**REQUIREMENT**
Your task is to transcribe the lines from the start of the data below through the line containing "[Gatherings by CP] (512, 59)", inclusive, exactly as they stand and without the pictures.

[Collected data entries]

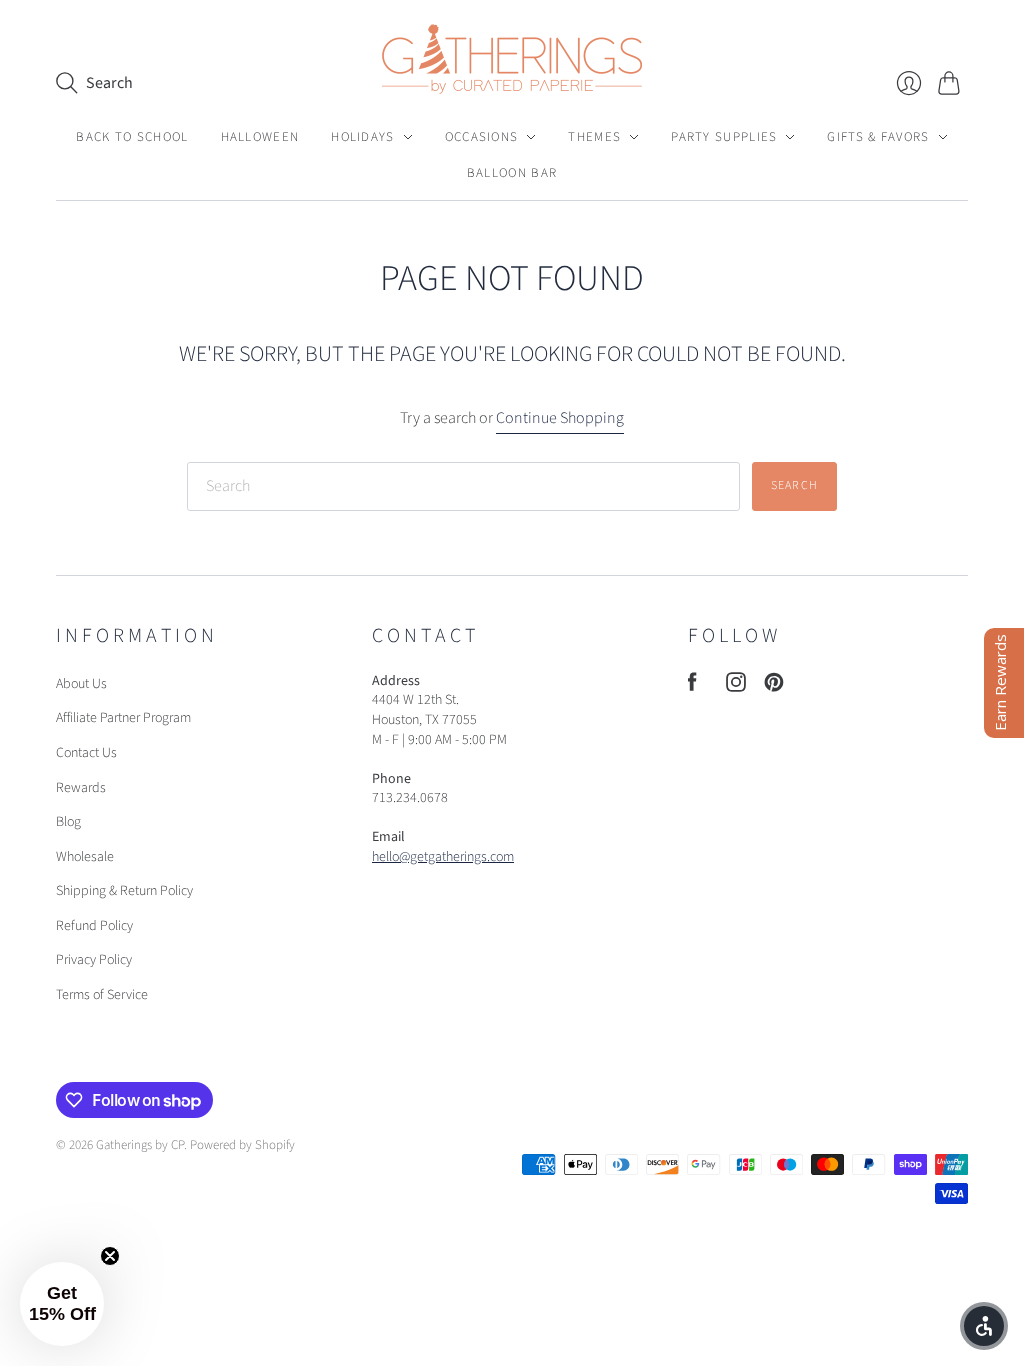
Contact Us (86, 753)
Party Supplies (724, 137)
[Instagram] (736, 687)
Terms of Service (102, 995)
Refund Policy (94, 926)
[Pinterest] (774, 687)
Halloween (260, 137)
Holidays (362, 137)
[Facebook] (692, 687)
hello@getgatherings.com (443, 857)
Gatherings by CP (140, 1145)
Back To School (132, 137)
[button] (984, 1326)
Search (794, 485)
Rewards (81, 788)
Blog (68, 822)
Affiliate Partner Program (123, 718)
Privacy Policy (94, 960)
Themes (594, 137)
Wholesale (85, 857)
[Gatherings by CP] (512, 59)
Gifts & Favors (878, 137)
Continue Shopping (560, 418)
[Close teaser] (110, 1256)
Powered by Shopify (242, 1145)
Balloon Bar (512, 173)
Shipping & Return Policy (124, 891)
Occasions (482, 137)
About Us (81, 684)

**OUTPUT FOR THIS TASK**
Contact Us (86, 753)
Party Supplies (724, 137)
[Instagram] (736, 687)
Terms of Service (102, 995)
Refund Policy (94, 926)
[Pinterest] (774, 687)
Halloween (260, 137)
Holidays (362, 137)
[Facebook] (692, 687)
hello@getgatherings.com (443, 857)
Gatherings by CP (140, 1145)
Back To School (132, 137)
[button] (984, 1326)
Search (794, 485)
Rewards (81, 788)
Blog (68, 822)
Affiliate Partner Program (123, 718)
Privacy Policy (94, 960)
Themes (594, 137)
Wholesale (85, 857)
[Gatherings by CP] (512, 59)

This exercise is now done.